Gemeinsam mit Vorgänger Spanien und Ungarn, das ab 2011 die Präsidentschaft übernehmen wird, habe man ein Programm für 18 Monate entwickelt, erklärt die flämische Abgeordnete Frieda Brepoels (Grüne/Europäische Freie Allianz).
 
Für den Fall, dass es noch einige Monate dauern könnte, bis Belgien eine Regierung hat, sollte die scheidende Regierung einfach das erstellte Programm ausführen, meinte Brepoels. Die Regierung unter Premierminister Yves Leterme wird solange im Amt bleiben, bis eine neue Regierung gebildet wurde.

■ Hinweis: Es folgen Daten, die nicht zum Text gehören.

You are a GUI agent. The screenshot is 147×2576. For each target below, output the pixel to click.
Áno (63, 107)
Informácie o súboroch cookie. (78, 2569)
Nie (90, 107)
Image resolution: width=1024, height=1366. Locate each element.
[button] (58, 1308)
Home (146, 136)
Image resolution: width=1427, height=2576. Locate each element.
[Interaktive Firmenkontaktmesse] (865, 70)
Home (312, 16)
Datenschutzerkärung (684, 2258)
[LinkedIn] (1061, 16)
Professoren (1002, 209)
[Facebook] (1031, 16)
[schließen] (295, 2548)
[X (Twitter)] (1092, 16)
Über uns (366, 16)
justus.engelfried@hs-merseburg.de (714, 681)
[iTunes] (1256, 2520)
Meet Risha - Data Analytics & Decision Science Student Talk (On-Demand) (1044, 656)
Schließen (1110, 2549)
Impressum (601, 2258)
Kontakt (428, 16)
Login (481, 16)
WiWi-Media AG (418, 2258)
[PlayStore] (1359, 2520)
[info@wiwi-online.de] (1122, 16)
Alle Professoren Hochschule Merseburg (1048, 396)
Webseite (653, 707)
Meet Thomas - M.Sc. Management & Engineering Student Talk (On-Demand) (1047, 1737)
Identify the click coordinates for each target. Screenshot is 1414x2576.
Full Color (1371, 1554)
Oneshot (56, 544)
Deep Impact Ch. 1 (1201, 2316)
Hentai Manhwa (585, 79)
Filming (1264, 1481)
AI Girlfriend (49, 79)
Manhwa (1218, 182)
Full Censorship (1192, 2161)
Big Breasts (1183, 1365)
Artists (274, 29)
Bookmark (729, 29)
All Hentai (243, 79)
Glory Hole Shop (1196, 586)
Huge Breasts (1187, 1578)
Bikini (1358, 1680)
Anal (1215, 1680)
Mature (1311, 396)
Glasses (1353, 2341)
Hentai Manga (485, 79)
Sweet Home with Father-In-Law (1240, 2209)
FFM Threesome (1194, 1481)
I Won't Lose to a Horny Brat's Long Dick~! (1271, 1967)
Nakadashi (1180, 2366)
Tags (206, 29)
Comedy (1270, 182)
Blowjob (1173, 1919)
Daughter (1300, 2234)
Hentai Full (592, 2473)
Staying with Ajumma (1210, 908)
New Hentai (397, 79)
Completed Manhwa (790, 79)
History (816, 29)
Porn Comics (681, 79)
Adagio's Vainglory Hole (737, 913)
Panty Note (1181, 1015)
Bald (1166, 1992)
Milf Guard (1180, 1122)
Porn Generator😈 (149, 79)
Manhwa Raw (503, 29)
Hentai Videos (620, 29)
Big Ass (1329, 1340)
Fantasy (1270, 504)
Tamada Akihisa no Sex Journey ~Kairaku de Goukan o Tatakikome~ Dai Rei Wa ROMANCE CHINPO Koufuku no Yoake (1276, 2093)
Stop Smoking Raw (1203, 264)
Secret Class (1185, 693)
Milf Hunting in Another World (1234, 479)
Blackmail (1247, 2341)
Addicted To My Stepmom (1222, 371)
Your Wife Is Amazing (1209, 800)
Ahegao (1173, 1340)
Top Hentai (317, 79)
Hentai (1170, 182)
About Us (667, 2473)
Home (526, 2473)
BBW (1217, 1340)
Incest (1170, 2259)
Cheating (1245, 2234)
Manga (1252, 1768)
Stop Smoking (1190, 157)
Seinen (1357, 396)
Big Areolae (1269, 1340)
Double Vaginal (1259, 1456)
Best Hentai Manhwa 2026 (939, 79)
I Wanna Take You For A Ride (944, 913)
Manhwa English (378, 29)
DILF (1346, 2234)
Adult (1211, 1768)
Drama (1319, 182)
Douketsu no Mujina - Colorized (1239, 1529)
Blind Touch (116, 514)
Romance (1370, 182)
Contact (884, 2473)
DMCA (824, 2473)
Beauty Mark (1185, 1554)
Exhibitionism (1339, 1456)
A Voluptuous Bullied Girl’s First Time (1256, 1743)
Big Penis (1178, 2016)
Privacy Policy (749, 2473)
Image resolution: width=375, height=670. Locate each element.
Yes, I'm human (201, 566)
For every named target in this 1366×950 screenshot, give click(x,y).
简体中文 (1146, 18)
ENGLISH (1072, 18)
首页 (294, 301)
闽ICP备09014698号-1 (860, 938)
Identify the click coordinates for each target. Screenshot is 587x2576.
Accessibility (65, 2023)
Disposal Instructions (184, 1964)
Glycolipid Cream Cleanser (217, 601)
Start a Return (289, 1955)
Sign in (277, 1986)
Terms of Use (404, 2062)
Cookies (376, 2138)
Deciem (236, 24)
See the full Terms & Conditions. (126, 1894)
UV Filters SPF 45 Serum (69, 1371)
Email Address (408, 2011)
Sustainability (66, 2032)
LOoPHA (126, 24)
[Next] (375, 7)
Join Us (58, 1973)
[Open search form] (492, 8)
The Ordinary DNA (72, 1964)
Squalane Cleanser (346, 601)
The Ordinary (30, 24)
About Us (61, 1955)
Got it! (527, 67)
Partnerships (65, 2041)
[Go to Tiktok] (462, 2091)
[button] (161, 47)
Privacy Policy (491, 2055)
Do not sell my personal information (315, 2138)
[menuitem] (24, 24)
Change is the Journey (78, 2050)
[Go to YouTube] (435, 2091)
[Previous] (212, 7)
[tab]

Schwerpunkte der Präsidentschaft

  • Arbeitsmarkt und Sozialer Zusammenhalt
  • Umwelt und Klimawandel
  • Eine gemeinsame Asylpolitik fördern, und Terrorismus, illegale Einwanderung und Menschenhandel bekämpfen
  • Einführung des Europäischen Auswärtigen Dienstes und der Bürgerinitiative
Präsidentschaften seit Lissabon „weniger politisch“
 
Der neue permanente Ratspräsident, der durch den Lissabonner Vertrag eingeführt wurde, hat die Machtbalance in den EU-Institutionen verändert.
 
Für Jean-Luc Dehaene, Abgeordneter der Europäischen Volkspartei, wird die Rolle der alle 6 Monate wechselnden Ratspräsidentschaft dadurch „weniger politisch“. Louis Michel ergänzt, die Aufgabe der Präsidentschaft liege von nun an eher im logistischen und organisatorischen Bereich.
 
Die belgische Kunst, Kompromisse zu machen - eine Chance für Europa?
 
Aufgrund seiner drei verschiedenen Regionen (Brüssel, Flandern und Wallonien) und drei Sprachgemeinschaften (Flämisch, Wallonisch/Französischsprachig und Deutschsprachig) ist es Belgien gewohnt, Kompromisse suchen zu müssen.
 
„Belgien hat immer auf einem Kompromiss basiert, das war auch unsere Stärke“, meint der wallonische Europa-Abgeordnete Marc Tarabella (Sozialisten & Demokraten). Diese „Tradition der Kompromisse“ habe auch zu den Erfolgen der früheren belgischen Präsidentschaften geführt, erklärt Jean-Luc Dehaene.
 
Eine föderalistische Überzeugung, wie sie in Belgien herrsche, könne etwa auch die europäische Integration festigen, meint Louis Michel. Ein Schritt in Richtung "Europa der Regionen"? Man wird sehen.